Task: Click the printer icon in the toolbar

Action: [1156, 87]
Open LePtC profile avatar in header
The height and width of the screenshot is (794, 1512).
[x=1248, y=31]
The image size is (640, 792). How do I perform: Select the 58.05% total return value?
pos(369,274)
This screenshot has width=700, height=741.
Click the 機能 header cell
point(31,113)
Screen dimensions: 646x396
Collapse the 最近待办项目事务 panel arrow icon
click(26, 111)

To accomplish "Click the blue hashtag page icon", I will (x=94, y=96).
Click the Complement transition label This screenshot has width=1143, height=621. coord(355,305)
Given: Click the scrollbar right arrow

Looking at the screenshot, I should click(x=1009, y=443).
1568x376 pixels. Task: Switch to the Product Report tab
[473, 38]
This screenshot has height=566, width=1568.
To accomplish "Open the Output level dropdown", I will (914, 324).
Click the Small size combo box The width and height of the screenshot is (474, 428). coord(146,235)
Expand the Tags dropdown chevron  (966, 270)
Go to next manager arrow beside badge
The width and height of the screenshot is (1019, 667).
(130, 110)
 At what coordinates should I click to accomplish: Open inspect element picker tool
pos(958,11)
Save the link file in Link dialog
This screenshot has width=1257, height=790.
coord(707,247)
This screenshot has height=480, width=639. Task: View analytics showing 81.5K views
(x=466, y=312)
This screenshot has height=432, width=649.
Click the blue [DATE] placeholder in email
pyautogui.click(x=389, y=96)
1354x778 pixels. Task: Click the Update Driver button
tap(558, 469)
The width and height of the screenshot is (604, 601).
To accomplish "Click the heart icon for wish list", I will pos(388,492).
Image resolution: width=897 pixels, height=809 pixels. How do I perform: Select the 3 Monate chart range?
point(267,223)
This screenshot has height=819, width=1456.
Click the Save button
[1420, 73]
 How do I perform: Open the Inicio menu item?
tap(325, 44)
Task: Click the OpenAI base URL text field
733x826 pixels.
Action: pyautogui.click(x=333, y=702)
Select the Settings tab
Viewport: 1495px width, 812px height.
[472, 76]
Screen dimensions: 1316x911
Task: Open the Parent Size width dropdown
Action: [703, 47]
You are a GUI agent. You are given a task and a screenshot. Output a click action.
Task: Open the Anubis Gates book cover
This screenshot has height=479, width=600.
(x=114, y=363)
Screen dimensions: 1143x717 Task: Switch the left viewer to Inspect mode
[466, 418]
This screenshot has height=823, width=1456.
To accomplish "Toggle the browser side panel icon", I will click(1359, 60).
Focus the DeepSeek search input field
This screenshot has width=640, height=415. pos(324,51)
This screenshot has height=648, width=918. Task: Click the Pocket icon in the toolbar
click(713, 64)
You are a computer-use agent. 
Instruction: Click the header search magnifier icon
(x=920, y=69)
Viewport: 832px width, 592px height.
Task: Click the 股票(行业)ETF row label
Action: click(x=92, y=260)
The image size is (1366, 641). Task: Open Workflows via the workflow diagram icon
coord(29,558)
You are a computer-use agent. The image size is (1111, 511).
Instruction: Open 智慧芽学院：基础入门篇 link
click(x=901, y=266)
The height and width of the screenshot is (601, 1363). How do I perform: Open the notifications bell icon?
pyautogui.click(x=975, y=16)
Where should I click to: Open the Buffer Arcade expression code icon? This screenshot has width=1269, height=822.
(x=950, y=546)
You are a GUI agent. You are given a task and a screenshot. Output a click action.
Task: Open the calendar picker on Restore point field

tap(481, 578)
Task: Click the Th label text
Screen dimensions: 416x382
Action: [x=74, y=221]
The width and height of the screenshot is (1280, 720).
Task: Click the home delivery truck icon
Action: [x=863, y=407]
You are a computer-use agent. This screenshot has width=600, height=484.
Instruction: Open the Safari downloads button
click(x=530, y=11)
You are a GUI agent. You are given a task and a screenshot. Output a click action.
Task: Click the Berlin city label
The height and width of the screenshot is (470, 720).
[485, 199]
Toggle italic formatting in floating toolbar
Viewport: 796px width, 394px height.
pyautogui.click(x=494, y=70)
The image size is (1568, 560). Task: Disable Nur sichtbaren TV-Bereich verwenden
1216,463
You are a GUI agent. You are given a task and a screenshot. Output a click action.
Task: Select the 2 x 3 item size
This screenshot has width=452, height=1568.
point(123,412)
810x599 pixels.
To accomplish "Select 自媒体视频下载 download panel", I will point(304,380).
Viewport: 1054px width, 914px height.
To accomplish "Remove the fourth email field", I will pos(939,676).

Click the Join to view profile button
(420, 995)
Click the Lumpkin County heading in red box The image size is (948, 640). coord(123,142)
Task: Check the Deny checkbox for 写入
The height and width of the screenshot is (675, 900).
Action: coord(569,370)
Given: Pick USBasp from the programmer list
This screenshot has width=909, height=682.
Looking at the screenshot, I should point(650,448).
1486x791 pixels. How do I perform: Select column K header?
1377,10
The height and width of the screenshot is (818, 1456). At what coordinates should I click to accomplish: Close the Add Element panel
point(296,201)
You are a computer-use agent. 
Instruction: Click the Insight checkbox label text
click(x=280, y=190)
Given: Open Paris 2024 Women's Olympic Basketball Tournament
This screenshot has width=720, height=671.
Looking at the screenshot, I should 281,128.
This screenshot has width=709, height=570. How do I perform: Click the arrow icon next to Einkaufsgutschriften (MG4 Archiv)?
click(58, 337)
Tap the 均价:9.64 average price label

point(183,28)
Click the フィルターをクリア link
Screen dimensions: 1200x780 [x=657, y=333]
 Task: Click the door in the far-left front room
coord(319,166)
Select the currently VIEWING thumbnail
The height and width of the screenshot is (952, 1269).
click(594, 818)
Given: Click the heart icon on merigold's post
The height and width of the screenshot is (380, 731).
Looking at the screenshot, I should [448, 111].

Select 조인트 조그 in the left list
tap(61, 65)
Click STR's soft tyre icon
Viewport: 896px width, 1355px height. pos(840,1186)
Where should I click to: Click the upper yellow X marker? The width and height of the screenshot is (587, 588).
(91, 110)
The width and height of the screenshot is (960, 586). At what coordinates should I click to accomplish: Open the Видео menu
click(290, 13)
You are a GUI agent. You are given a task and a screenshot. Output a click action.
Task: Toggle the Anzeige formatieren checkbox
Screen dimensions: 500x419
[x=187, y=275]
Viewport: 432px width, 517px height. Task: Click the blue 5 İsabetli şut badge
====
_Task brief_. Reply with the number of lines in the preceding entries that contain "will", and no other words.

_Result_. 6